» Stated problem: Recast the stretch of the data from the line containing "How do I perform: Click the HK$3,030.00" through the line containing "point(854,508)" as a JSON list of strings, one per line, leaving out blank lines. Include both end lines and nothing outside that stretch.

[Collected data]
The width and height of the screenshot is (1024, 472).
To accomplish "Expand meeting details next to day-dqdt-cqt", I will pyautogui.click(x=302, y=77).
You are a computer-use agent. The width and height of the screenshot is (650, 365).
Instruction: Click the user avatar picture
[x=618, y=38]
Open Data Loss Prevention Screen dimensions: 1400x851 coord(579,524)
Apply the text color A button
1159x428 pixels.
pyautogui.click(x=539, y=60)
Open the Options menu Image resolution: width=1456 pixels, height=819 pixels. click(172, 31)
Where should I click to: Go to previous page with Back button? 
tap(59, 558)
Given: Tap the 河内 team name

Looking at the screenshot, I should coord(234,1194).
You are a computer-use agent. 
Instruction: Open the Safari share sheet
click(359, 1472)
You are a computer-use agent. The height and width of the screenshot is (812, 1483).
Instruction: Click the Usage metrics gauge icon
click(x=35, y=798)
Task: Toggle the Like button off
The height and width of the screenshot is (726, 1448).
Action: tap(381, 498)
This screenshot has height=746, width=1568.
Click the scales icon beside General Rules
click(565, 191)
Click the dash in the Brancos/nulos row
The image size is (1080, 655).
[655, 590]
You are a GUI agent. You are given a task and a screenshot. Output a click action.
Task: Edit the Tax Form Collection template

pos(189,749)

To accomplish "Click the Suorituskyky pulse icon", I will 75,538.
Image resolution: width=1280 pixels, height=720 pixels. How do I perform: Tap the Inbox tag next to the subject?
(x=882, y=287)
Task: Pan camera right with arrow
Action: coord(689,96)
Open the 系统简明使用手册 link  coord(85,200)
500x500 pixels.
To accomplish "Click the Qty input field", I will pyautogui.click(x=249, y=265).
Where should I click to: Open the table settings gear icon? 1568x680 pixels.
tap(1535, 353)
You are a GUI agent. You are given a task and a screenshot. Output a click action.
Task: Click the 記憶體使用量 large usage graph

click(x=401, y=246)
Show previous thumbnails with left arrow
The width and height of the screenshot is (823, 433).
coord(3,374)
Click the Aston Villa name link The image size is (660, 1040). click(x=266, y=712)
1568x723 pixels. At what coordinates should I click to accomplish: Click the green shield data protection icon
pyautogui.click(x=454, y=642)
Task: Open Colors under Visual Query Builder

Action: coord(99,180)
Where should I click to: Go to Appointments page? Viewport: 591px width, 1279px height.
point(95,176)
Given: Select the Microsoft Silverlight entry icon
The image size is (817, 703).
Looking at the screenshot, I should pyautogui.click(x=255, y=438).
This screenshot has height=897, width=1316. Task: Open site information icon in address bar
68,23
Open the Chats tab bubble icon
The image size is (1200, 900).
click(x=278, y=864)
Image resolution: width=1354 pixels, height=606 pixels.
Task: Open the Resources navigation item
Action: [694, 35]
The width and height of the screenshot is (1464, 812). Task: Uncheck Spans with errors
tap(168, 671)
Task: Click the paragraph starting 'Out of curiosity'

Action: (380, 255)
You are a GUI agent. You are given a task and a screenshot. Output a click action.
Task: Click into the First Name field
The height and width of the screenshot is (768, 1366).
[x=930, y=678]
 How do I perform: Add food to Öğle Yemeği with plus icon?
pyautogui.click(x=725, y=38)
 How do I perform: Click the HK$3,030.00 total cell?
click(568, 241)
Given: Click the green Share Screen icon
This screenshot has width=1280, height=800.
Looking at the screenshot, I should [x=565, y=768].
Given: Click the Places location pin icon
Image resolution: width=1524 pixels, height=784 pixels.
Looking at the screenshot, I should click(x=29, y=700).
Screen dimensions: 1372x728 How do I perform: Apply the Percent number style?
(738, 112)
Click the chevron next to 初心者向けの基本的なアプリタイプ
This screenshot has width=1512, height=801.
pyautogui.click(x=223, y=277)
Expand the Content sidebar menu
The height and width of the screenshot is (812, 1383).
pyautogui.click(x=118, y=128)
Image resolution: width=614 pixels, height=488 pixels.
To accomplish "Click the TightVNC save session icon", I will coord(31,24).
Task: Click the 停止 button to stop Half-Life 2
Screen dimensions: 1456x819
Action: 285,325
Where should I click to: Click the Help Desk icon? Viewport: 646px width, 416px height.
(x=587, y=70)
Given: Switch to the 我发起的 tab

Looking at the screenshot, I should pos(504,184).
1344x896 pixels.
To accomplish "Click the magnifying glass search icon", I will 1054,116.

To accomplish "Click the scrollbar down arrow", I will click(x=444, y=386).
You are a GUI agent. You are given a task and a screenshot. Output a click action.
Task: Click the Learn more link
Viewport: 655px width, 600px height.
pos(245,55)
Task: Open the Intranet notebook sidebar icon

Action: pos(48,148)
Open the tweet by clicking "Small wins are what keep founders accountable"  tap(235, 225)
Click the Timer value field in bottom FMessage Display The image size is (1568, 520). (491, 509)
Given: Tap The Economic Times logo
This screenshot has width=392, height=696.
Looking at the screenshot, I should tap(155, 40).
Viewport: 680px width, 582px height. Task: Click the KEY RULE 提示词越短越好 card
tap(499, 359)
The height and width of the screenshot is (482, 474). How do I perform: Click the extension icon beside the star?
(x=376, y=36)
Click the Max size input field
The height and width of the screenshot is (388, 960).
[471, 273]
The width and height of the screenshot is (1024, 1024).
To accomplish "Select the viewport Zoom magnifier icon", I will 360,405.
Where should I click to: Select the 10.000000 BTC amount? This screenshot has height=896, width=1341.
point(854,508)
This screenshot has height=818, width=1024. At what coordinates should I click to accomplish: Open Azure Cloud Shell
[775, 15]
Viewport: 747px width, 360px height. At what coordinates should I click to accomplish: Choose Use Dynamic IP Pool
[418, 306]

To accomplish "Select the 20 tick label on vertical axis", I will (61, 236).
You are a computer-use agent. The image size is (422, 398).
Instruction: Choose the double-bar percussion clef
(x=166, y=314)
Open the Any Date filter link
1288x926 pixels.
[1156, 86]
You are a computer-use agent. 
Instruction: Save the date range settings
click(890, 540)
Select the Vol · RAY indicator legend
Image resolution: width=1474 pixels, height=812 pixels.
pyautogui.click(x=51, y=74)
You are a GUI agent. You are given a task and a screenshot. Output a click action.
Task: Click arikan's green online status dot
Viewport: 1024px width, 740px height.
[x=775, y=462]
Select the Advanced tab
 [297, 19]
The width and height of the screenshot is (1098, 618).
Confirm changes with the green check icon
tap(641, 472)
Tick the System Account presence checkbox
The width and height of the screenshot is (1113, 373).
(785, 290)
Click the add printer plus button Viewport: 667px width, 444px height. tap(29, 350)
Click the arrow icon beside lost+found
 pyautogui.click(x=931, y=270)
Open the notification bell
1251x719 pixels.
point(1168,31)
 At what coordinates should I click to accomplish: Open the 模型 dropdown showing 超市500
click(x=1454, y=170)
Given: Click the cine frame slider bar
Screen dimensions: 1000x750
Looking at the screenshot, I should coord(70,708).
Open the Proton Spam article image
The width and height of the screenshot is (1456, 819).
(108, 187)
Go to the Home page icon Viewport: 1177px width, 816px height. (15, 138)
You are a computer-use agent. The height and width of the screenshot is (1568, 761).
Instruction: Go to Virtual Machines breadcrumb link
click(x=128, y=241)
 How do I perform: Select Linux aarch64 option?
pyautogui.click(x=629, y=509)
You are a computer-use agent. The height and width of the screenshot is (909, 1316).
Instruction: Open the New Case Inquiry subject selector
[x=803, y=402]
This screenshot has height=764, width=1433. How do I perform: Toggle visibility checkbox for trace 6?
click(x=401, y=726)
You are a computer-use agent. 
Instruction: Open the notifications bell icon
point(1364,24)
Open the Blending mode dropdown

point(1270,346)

» Task output:
[
  " How do I perform: Click the HK$3,030.00 total cell?",
  "click(568, 241)",
  "Given: Click the green Share Screen icon",
  "This screenshot has width=1280, height=800.",
  "Looking at the screenshot, I should [x=565, y=768].",
  "Given: Click the Places location pin icon",
  "Image resolution: width=1524 pixels, height=784 pixels.",
  "Looking at the screenshot, I should click(x=29, y=700).",
  "Screen dimensions: 1372x728 How do I perform: Apply the Percent number style?",
  "(738, 112)",
  "Click the chevron next to 初心者向けの基本的なアプリタイプ",
  "This screenshot has width=1512, height=801.",
  "pyautogui.click(x=223, y=277)",
  "Expand the Content sidebar menu",
  "The height and width of the screenshot is (812, 1383).",
  "pyautogui.click(x=118, y=128)",
  "Image resolution: width=614 pixels, height=488 pixels.",
  "To accomplish \"Click the TightVNC save session icon\", I will coord(31,24).",
  "Task: Click the 停止 button to stop Half-Life 2",
  "Screen dimensions: 1456x819",
  "Action: 285,325",
  "Where should I click to: Click the Help Desk icon? Viewport: 646px width, 416px height.",
  "(x=587, y=70)",
  "Given: Switch to the 我发起的 tab",
  "Looking at the screenshot, I should pos(504,184).",
  "1344x896 pixels.",
  "To accomplish \"Click the magnifying glass search icon\", I will 1054,116.",
  "To accomplish \"Click the scrollbar down arrow\", I will click(x=444, y=386).",
  "You are a GUI agent. You are given a task and a screenshot. Output a click action.",
  "Task: Click the Learn more link",
  "Viewport: 655px width, 600px height.",
  "pos(245,55)",
  "Task: Open the Intranet notebook sidebar icon",
  "Action: pos(48,148)",
  "Open the tweet by clicking \"Small wins are what keep founders accountable\"  tap(235, 225)",
  "Click the Timer value field in bottom FMessage Display The image size is (1568, 520). (491, 509)",
  "Given: Tap The Economic Times logo",
  "This screenshot has width=392, height=696.",
  "Looking at the screenshot, I should tap(155, 40).",
  "Viewport: 680px width, 582px height. Task: Click the KEY RULE 提示词越短越好 card",
  "tap(499, 359)",
  "The height and width of the screenshot is (482, 474). How do I perform: Click the extension icon beside the star?",
  "(x=376, y=36)",
  "Click the Max size input field",
  "The height and width of the screenshot is (388, 960).",
  "[471, 273]",
  "The width and height of the screenshot is (1024, 1024).",
  "To accomplish \"Select the viewport Zoom magnifier icon\", I will 360,405.",
  "Where should I click to: Select the 10.000000 BTC amount? This screenshot has height=896, width=1341.",
  "point(854,508)"
]